The Rajapaksas have now also appointed a new central bank governor, and an economic council comprising, most notably, of Dr Indrajit Coomaraswamy, who had headed the central bank under the previous government. But although these appeared sensible moves ahead of major debt restructuring talks with the IMF, Sri Lanka’s population has not been placated. If anything, calls for the Rajapaksas to step down have only grown in scale and volume.
Saturday saw Colombo’s biggest and most vibrant protest yet. In a nation in which it is the major parties that frequently organise and facilitate demonstrations, this one came together organically, a loose collection of student movements, social justice groups, and activists joined by tens of thousands with no stated political affiliation.
The place to which these multitudes thronged was of particular significance. Galle Face Green, a seafront public area which in normal times sees families and young couples gather in the afternoons and evenings, has in recent years been increasingly hemmed in by high-flying developments.
Not only have malls, apartments buildings, hotels, and restaurants, out of reach to the vast majority of Sri Lankans, come up in recent years, Galle Face Green is now dwarfed by the 269-hectare land reclamation project known as Port City. The project, put in motion in by Mahinda Rajapaksa during his second term as president, is being built with foreign money, and once completed, will be partially leased to the China Harbour Engineering Corporation for 99 years.

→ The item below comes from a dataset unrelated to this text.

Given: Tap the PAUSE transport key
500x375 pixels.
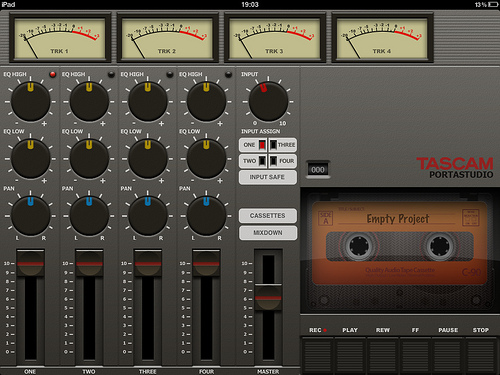Looking at the screenshot, I should coord(448,354).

Elsewhere in the country, major infrastructure projects such as the Mattala International Airport have sent Sri Lanka’s debt skyrocketing, and proved of little use to the public.

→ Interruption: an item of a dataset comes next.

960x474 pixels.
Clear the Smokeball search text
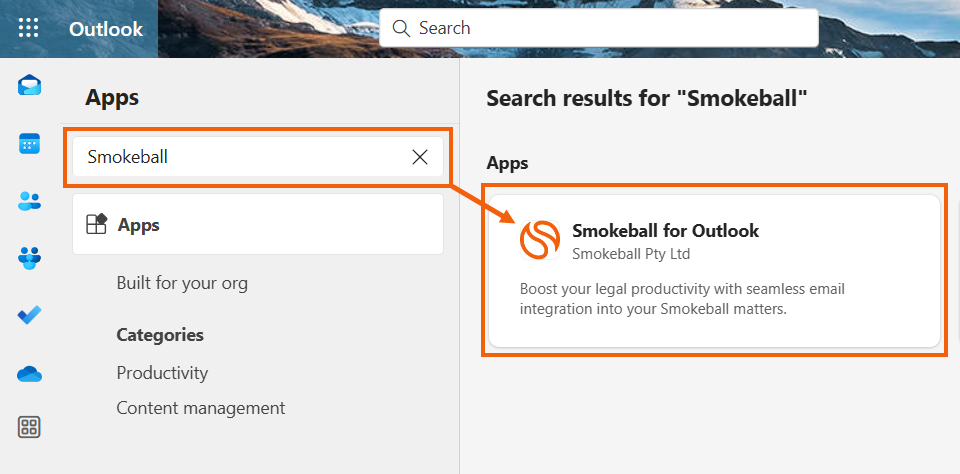[x=420, y=157]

The focal point of Saturday’s protest, however, was not the Port City, but the presidential secretariat at the northern end of the Galle Face sweep, which is home to the most powerful office in the land. Protesters began arriving in the morning, and the crowd swelled through the course of the day, hitting a peak around dusk.

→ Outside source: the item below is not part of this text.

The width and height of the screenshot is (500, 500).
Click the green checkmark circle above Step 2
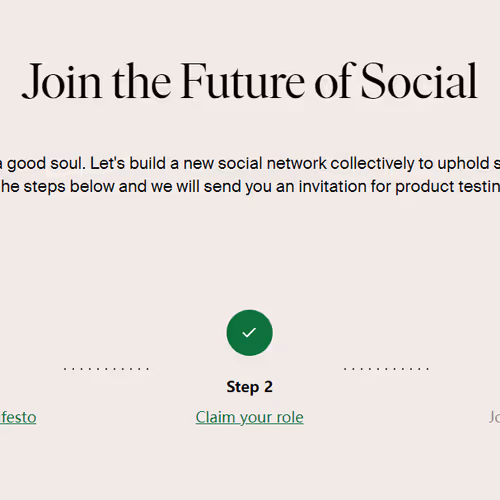pyautogui.click(x=249, y=333)
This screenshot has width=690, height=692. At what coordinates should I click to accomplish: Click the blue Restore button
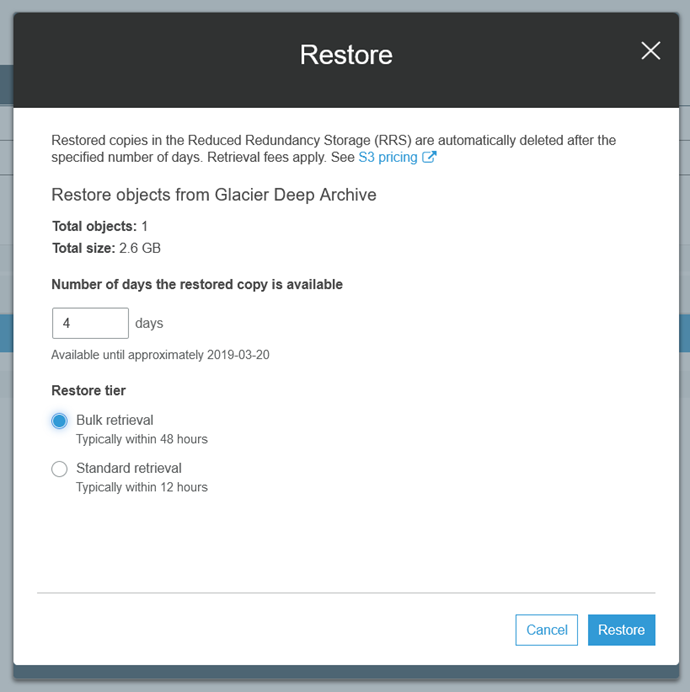point(621,630)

In the crowd were many Muslims, who broke their Ramadan fast at the protest, and offered prayers as protestors of other faiths made space and watched on. Gotabaya Rajapaksa had been voted into office on the wave of anti-Islamic sentiment that followed the Easter Attacks in 2019, a wave that he and his party are now widely accused of fomenting.
Late in the day, the protest was joined by families of the victims of the Easter Attacks, as well as Catholic clergy and congregants, who had walked 40 kilometres from Negombo to Colombo in their own protest against the government’s perceived failure to bring the attacks’ plotters to justice. Some of those who had made this journey were seen embracing Muslims at the protest; many joined in the same chants.
Sri Lanka is now about to go into a week of holidays. The Sinhalese/Tamil New Year is in normal times the biggest celebration in the country, and there is a sense that the Rajapaksas and their government hope the holidays will quell some of the anger against them. Despite the economic crisis, the government last week added two additional state holidays, to the two already in the calendar.
But the protests show no sign of abating. Early on Sunday morning, torrential rains pelted the protest, but the crowd that remained continued, many sodden, others under umbrellas. By afternoon, a spirited mass of dissenting bodies had collected again, filling what space they could between the president’s office, with its limestone columns and neo-Baroque style, the sparkling monuments to excess around them, and the ocean.
On Sunday evening, the chants rose up unceasing, Iftar was had again, and the people continued to persist. The message was as clear as the protesters were united: “We’re not going home until you do.”
Andrew Fidel Fernando is a journalist and award-winning author based in Colombo. The views expressed in this article are those of the author and do not represent the stand of this publication.